2019-05-15 16:50:37,937 - __main__ - INFO - Writing output done. Please check DriverNet_res.txt.
2019-05-15 16:50:37,938 - __main__ - INFO - All done. Cheers.

Compare the result of DriverNetPy with DriverNet.

python ../script/compare.py DriverNet_res.txt DriverNetPy_res.txt

compare

Notes

The result of DriverNetPy shows discordance with that of DriverNet

This may due to:

  • the reasons aforementioned in the Motivation part.
  • when ranking candidate drivers, in case of a tie, randomly pick one.

Network permutation scheme

The network permutation scheme in DriverNetPy considers the degree of each node in the network. The degree of each node before and after the permutation are roughly the same.

The version of DriverNet I referred to was 1.0.0

Well, the code of DriverNet_1.0.0 (oldest) and DriverNet 1.24.0 (latest, checked in 20190515) shows no differences.

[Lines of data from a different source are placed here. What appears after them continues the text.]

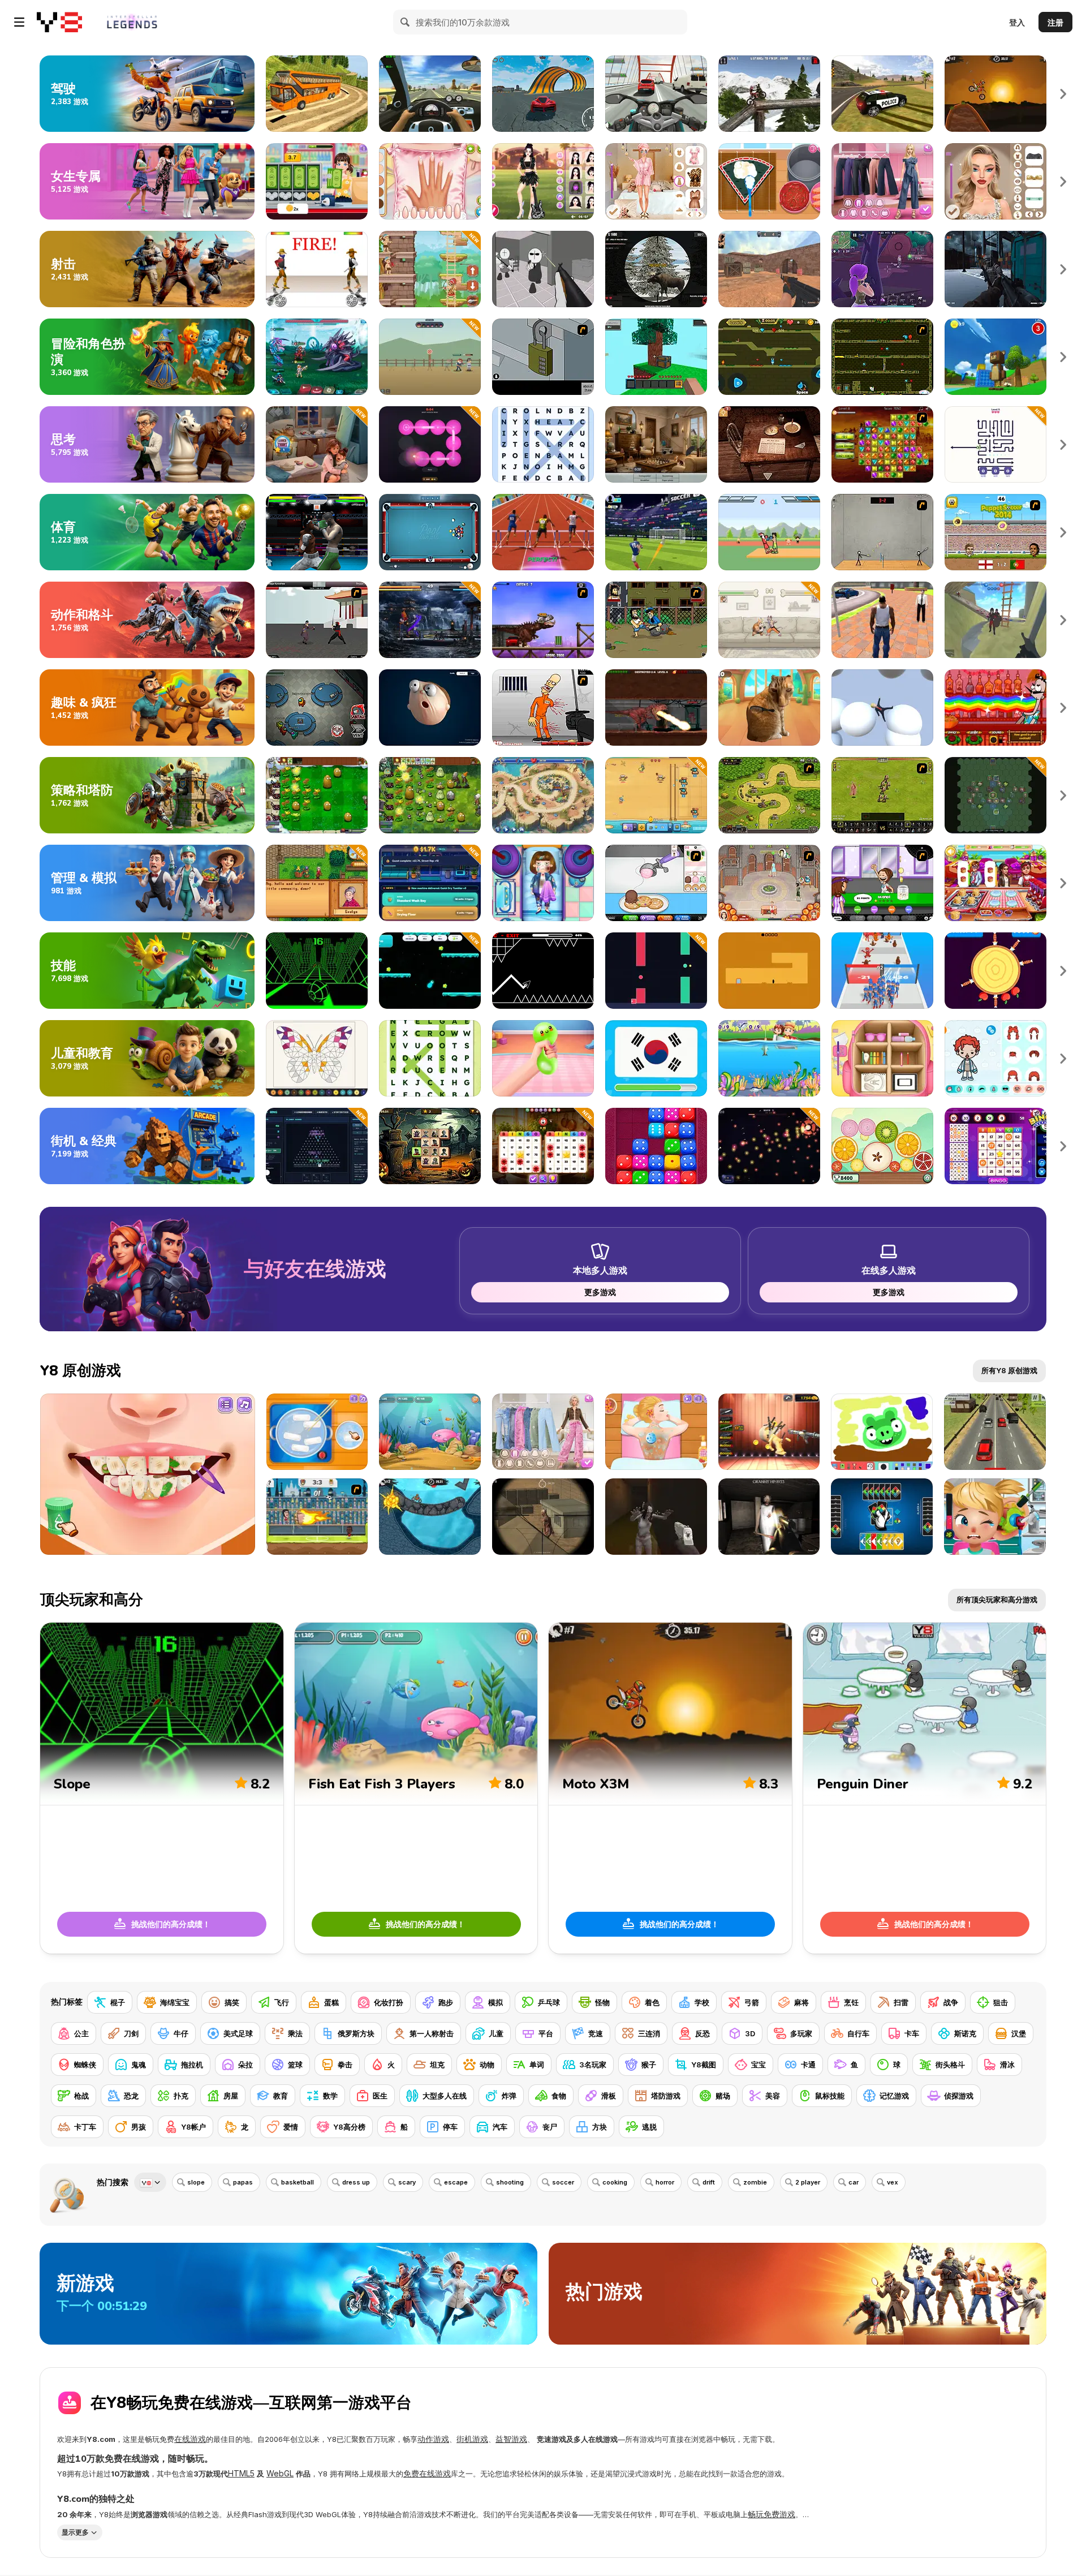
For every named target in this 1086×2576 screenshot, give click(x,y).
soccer (563, 2182)
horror (665, 2182)
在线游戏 (190, 2439)
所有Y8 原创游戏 (1009, 1370)
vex (892, 2182)
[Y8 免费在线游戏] (59, 22)
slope (196, 2182)
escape (456, 2182)
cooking (614, 2182)
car (853, 2182)
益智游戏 (511, 2439)
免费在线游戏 (427, 2473)
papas (243, 2182)
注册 (1055, 22)
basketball (297, 2182)
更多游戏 (600, 1292)
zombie (755, 2182)
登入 (1017, 22)
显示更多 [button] (75, 2531)
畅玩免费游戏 (771, 2514)
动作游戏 (433, 2439)
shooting (510, 2182)
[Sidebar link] (19, 22)
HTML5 (241, 2473)
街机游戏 (472, 2439)
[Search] (405, 22)
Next (1063, 93)
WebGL (280, 2473)
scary (407, 2182)
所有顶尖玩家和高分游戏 (996, 1599)
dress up (356, 2182)
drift (709, 2182)
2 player (807, 2182)
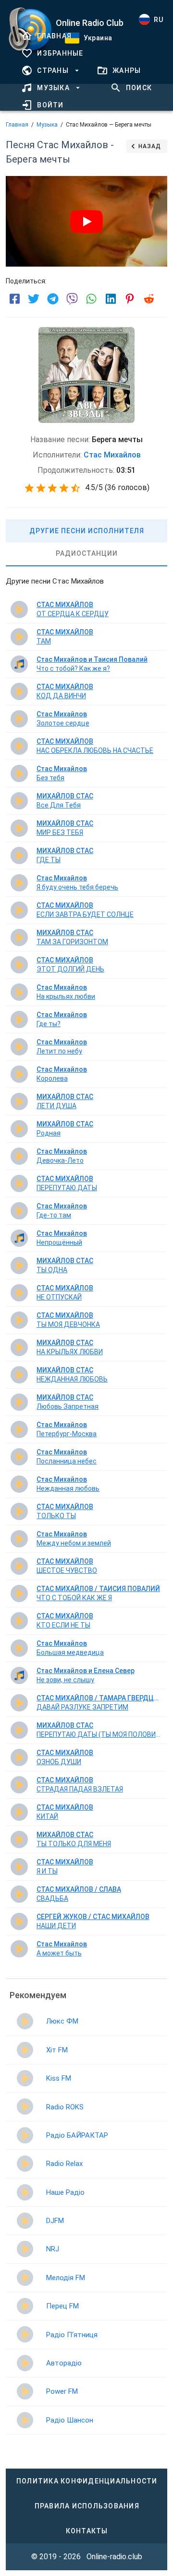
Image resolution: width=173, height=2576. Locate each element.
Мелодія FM (65, 2277)
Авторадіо (64, 2363)
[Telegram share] (53, 298)
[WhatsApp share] (91, 298)
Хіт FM (57, 2050)
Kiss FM (58, 2078)
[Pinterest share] (129, 298)
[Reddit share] (149, 298)
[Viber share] (72, 298)
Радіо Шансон (69, 2420)
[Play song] (19, 609)
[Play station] (25, 2021)
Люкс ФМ (62, 2021)
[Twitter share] (33, 298)
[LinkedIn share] (110, 298)
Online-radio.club (114, 2556)
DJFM (55, 2220)
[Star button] (29, 488)
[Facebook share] (14, 298)
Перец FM (62, 2306)
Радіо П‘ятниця (72, 2334)
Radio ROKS (65, 2107)
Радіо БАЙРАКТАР (77, 2135)
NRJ (52, 2249)
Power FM (62, 2391)
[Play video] (86, 221)
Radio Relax (64, 2163)
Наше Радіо (65, 2192)
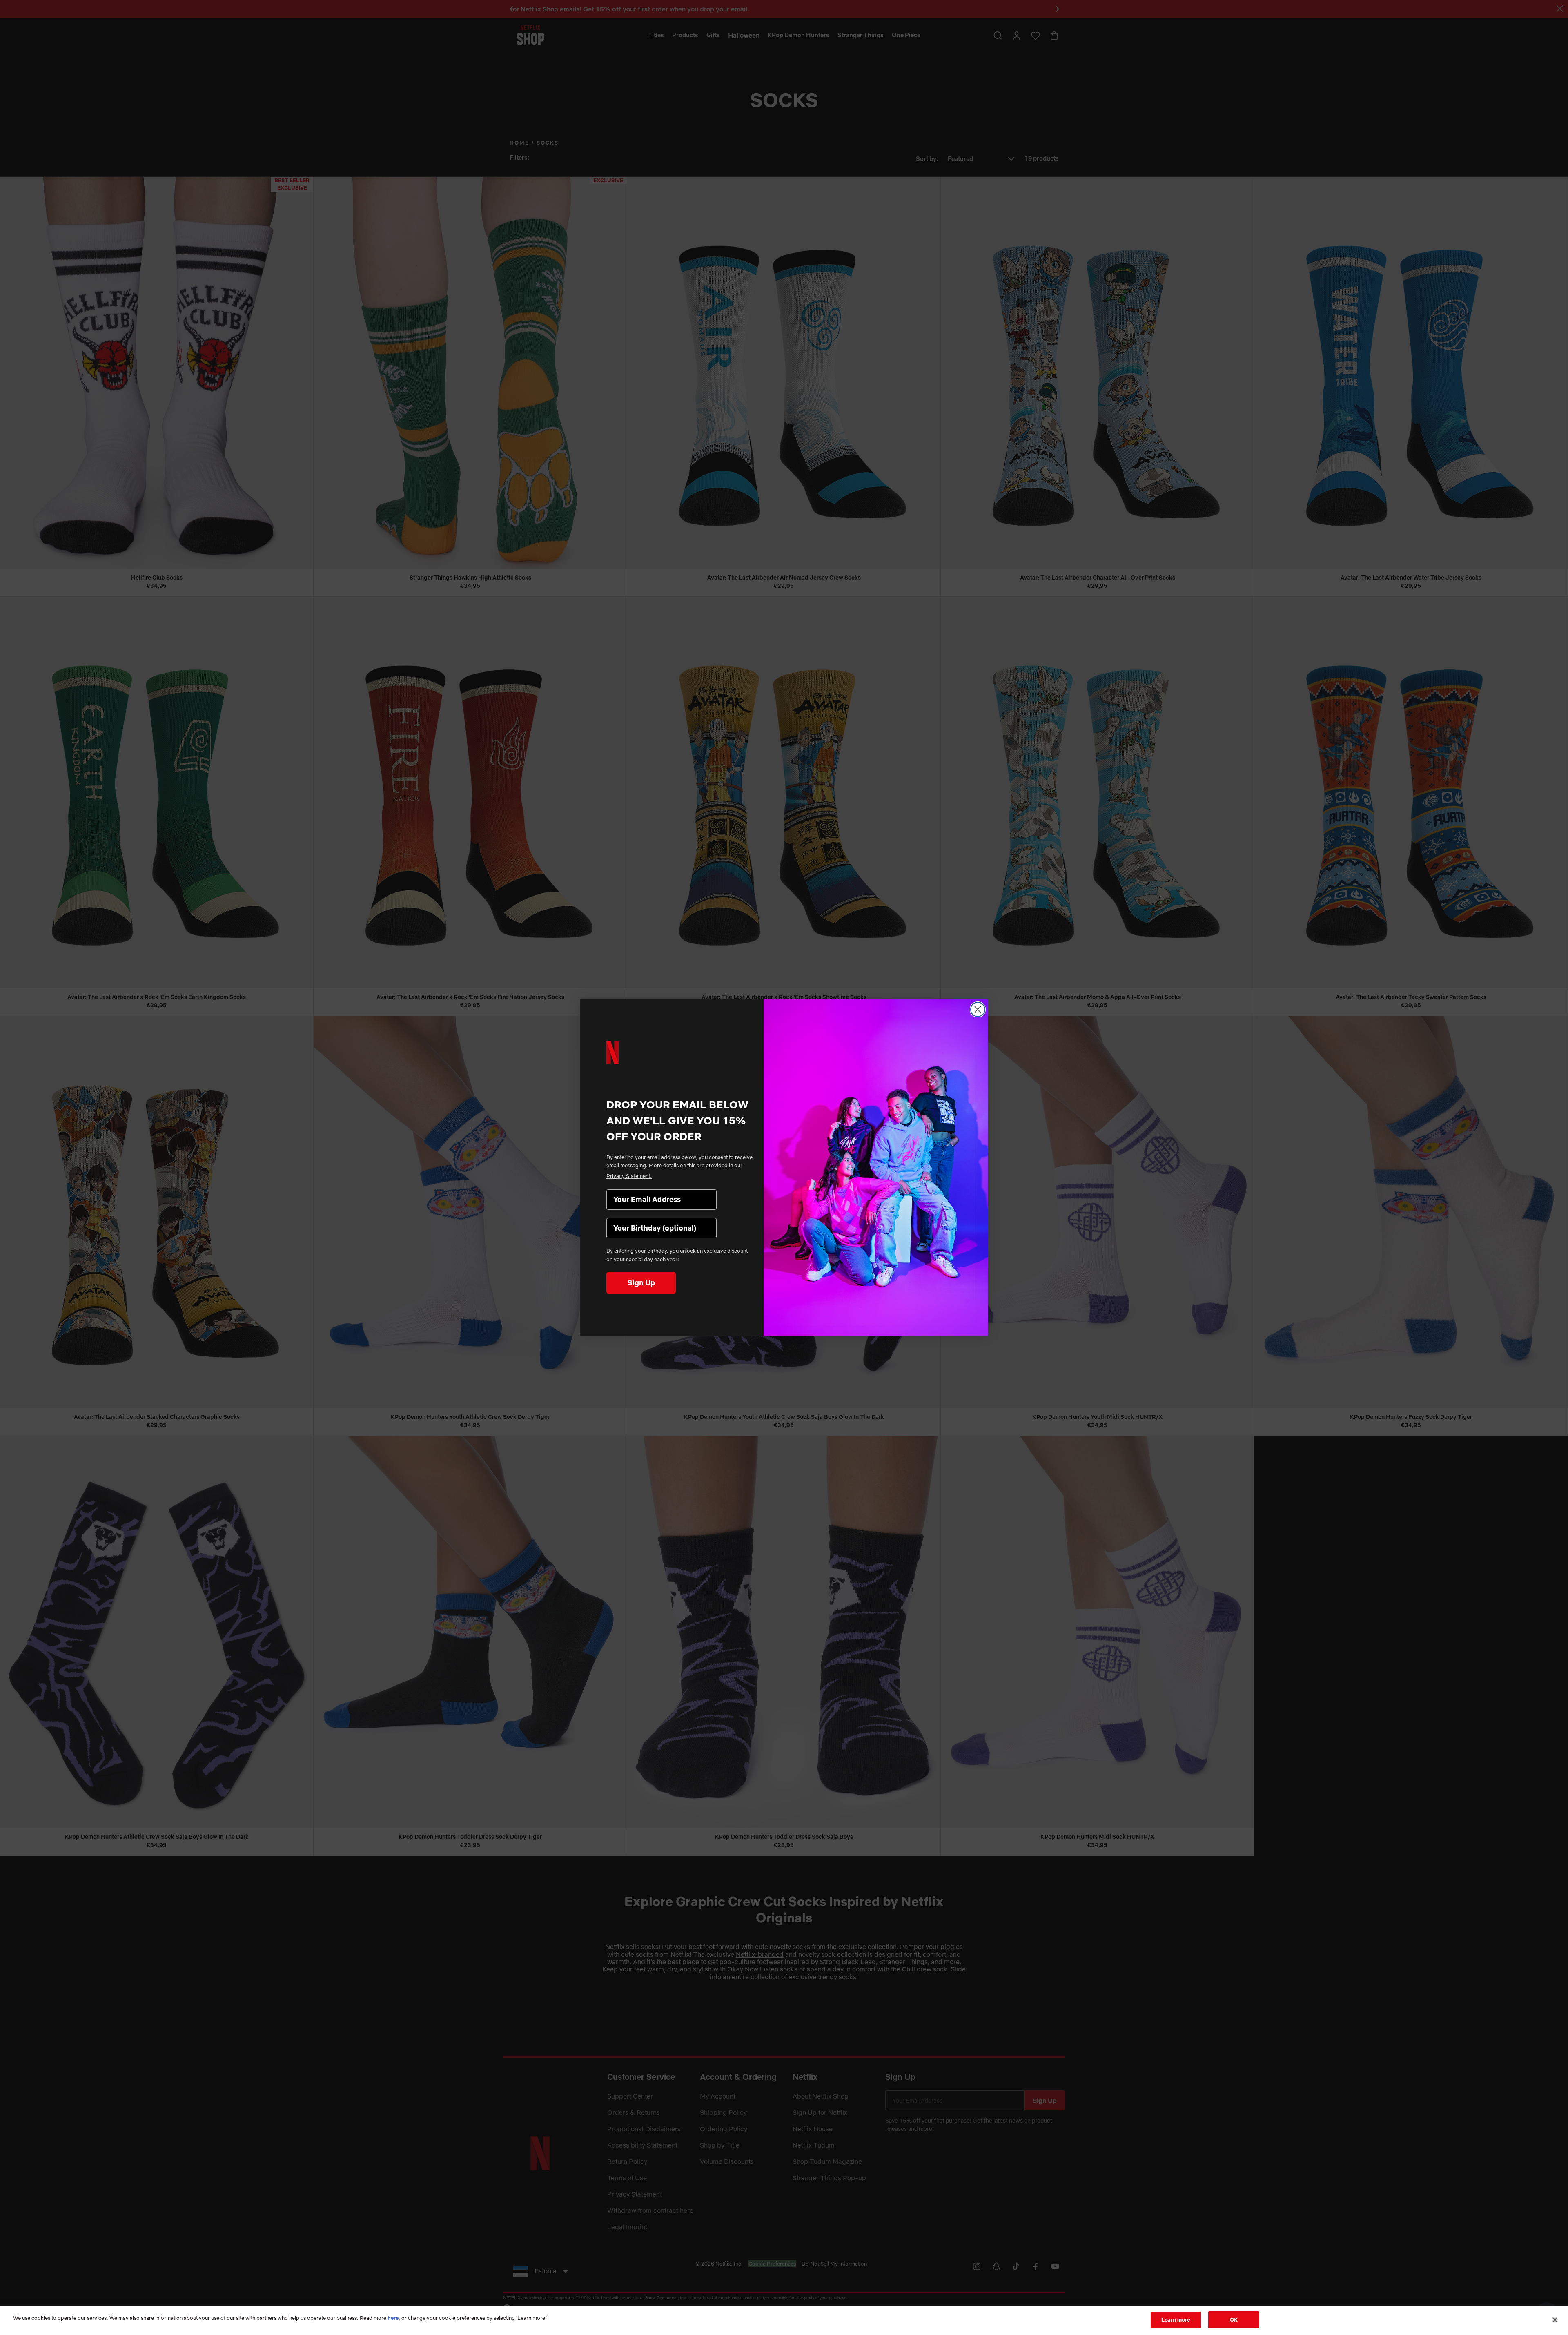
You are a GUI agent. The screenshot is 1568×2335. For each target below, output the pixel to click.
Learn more (1175, 2319)
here (393, 2318)
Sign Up (641, 1282)
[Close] (1555, 2320)
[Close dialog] (978, 1009)
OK (1234, 2319)
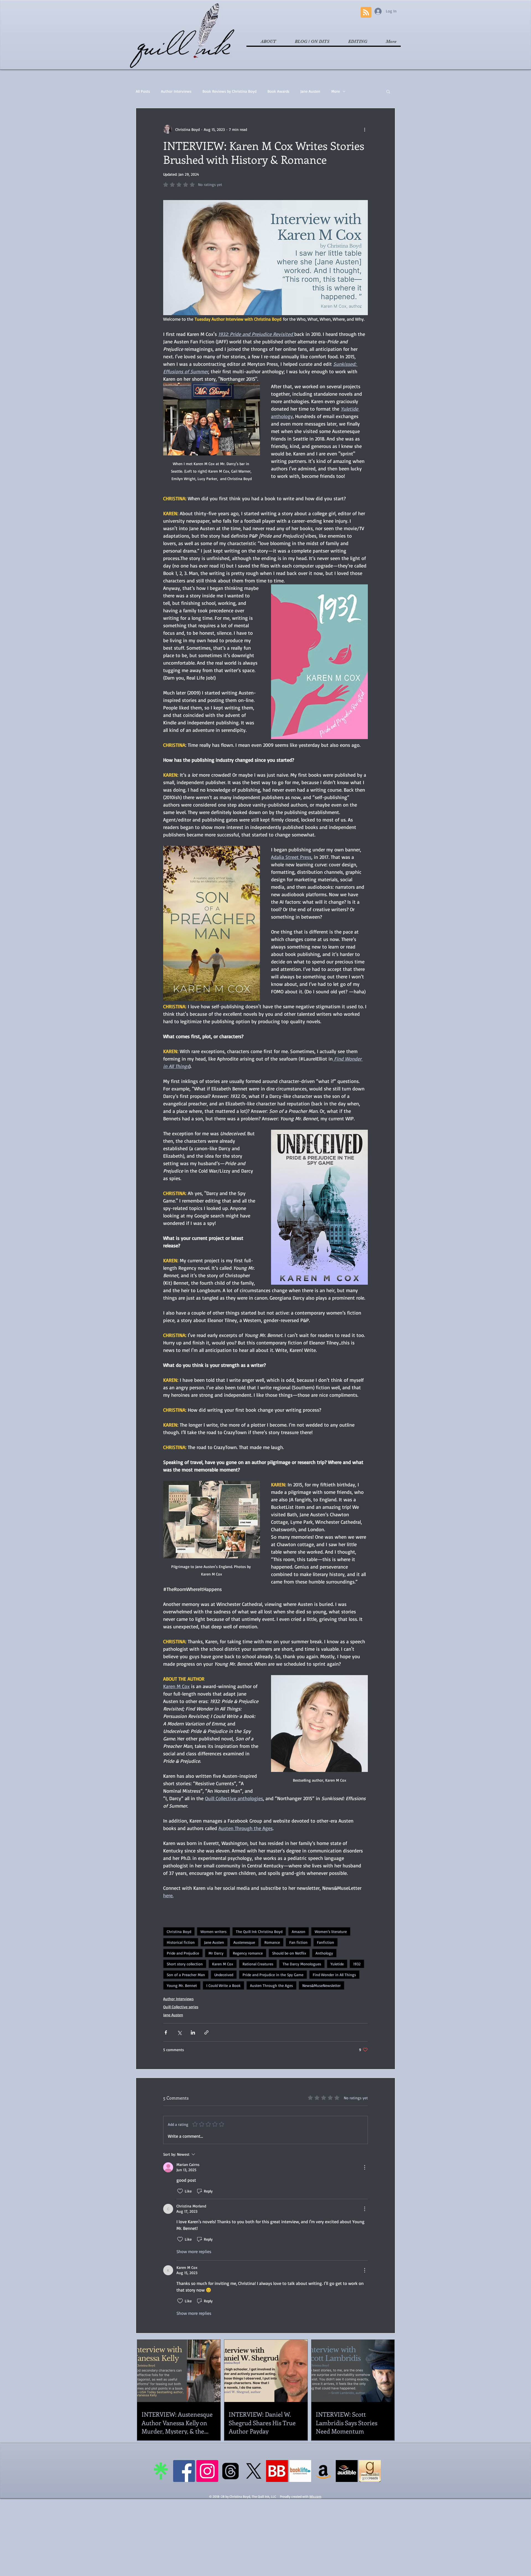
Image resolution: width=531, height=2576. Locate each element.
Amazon (298, 1931)
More (335, 91)
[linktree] (161, 2471)
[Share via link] (206, 2032)
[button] (388, 91)
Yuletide (337, 1963)
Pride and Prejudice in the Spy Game (273, 1974)
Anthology (324, 1953)
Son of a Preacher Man (186, 1974)
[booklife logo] (300, 2471)
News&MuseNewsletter (321, 1985)
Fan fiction (298, 1942)
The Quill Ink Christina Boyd (259, 1931)
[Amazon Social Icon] (323, 2471)
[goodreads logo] (370, 2471)
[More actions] (364, 129)
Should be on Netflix (289, 1953)
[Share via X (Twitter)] (179, 2032)
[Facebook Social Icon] (184, 2471)
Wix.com (315, 2496)
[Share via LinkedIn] (193, 2032)
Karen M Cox (222, 1963)
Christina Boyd (179, 1931)
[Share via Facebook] (165, 2032)
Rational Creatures (258, 1963)
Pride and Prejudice (183, 1953)
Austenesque (244, 1942)
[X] (254, 2471)
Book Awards (278, 91)
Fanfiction (325, 1942)
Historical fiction (181, 1942)
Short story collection (185, 1963)
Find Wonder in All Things (334, 1974)
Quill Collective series (180, 2006)
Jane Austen (310, 91)
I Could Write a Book (223, 1985)
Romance (272, 1942)
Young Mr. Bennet (182, 1985)
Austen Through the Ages (271, 1985)
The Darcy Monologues (302, 1963)
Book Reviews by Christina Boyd (229, 91)
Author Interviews (176, 91)
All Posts (143, 91)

$ wget https://www.bioconductor.org/packages/2.12/bioc/src/contrib/DriverNet_1.0.0.tar.gz
$ tar zxf DriverNet_1.0.0.tar.gz; mv DriverNet DriverNet_1.0.0

$ wget https://www.bioconductor.org/packages/3.9/bioc/src/contrib/DriverNet_1.24.0.tar.gz
$ tar zxf DriverNet_1.24.0.tar.gz; mv DriverNet DriverNet_1.24.0

$ cd DriverNet_1.24.0/R
$ for sample in `ls *`; do diff $sample ../../DriverNet_1.0.0/R/${sample}; done

DriverNetPy was designed based on the sample data of DriverNet

I would change the forms of input data, e.g. from raw expression data and raw mutation data.